Test the model and benchmark functions work:

using Flux.Data.MNIST # MNIST digits
model = MLPClassifier.create_model()

Chain(Dense(784, 32, NNlib.relu), Dense(32, 10), NNlib.softmax)

Main.MLPClassifier.benchmark_model(model, MNIST.images(), MNIST.labels(), epochs=2, dataset_n=1)

Dict{String,Real} with 3 entries:
  "accuracy_result" => 0.140633
  "training_time"   => 5.8175
  "loss_result"     => 2.24282 (tracked)

Create a script to run benchmarks of the model

Here we get the median result for the benchmarks from multiple repeats, then print:

include("./mlp.jl")
using Main.MLPClassifier
using Statistics
using Flux.Data.MNIST

# Get benchmarking paramaters:
repeats = 3 # defaults
epochs = 1
dataset_n = 1

if length(ARGS) == 3 # replace parameters with command line args when provided

    repeats = parse(Int64, ARGS[1])
    epochs = parse(Int64, ARGS[2])
    dataset_n = parse(Int64, ARGS[3])

end

# Create model:
model = MLPClassifier.create_model()

# Benchmark the model:
accuracy_results = []
training_times = []
loss_results = []

imgs = MNIST.images()
labels = MNIST.labels()

for i = 1:repeats
    benchmarks = Main.MLPClassifier.benchmark_model(model, imgs, labels, epochs=epochs, dataset_n=dataset_n)
    append!(accuracy_results, benchmarks["accuracy_result"])
    append!(training_times, benchmarks["training_time"])
    append!(loss_results, benchmarks["loss_result"])
end

# Print benchmarks
print(Dict("training_time" => median(training_times), "loss_result" => median(loss_results), "accuracy_result" => median(accuracy_results)))

Dict{String,Real}(

WARNING: replacing module MLPClassifier.

"accuracy_result"=>0.15815,"training_time"=>0.455815,"loss_result"=>2.28231 (tracked))

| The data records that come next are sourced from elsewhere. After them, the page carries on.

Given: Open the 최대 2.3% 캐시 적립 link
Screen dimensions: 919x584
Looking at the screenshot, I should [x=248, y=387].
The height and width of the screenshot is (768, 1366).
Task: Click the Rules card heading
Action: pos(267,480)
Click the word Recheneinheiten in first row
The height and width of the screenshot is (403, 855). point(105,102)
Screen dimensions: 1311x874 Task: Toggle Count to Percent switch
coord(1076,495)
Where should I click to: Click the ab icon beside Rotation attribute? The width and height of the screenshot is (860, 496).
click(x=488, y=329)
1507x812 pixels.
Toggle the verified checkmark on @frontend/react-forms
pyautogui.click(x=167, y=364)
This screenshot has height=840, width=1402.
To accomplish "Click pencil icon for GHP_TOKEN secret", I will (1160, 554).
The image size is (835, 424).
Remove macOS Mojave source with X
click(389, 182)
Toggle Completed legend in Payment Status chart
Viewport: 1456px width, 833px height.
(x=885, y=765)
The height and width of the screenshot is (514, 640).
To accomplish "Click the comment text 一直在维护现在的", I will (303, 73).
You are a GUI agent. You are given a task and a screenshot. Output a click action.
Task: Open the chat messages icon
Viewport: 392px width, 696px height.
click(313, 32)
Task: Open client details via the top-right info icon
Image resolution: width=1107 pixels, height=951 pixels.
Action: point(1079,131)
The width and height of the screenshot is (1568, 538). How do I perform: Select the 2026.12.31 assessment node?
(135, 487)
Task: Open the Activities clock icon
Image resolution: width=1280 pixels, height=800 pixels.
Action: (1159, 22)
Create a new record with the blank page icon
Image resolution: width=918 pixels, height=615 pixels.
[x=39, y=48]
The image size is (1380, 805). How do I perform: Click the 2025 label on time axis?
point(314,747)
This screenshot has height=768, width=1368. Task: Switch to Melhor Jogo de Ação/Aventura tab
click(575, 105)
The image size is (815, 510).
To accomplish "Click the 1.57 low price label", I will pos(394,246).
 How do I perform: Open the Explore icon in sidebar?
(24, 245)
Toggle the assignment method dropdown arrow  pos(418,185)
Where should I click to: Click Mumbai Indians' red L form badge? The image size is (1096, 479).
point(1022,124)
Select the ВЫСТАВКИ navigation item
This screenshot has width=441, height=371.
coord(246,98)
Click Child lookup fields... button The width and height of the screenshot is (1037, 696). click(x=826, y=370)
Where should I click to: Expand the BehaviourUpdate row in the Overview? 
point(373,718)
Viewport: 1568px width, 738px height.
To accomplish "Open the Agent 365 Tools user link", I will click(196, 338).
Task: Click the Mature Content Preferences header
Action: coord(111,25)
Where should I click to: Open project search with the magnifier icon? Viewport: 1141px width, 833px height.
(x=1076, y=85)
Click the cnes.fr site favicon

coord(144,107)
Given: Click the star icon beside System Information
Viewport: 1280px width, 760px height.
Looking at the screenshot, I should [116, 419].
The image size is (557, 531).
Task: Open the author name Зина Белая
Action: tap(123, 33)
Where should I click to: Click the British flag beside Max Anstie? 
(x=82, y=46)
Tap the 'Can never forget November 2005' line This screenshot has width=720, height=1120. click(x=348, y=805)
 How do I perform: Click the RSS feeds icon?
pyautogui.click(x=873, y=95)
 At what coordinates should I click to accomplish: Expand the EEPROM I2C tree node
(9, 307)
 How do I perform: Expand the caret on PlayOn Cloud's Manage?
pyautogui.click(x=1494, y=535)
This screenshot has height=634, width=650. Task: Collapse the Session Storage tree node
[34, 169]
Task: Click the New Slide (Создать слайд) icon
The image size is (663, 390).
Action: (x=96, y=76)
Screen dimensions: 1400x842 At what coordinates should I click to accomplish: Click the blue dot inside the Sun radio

write("iterate_benchmarks.jl", In[IJulia.n-1]) # write the previously run cell to file

Build a Docker container running the benchmarks and push to Docker Hub

The Dockerfile

I use a CUDA base image that will allow for GPU functionality. For now, I refrain from installing the CuArrays Julia package.

I have set the benchmarks to take command line arguments which can be changed when we run the container.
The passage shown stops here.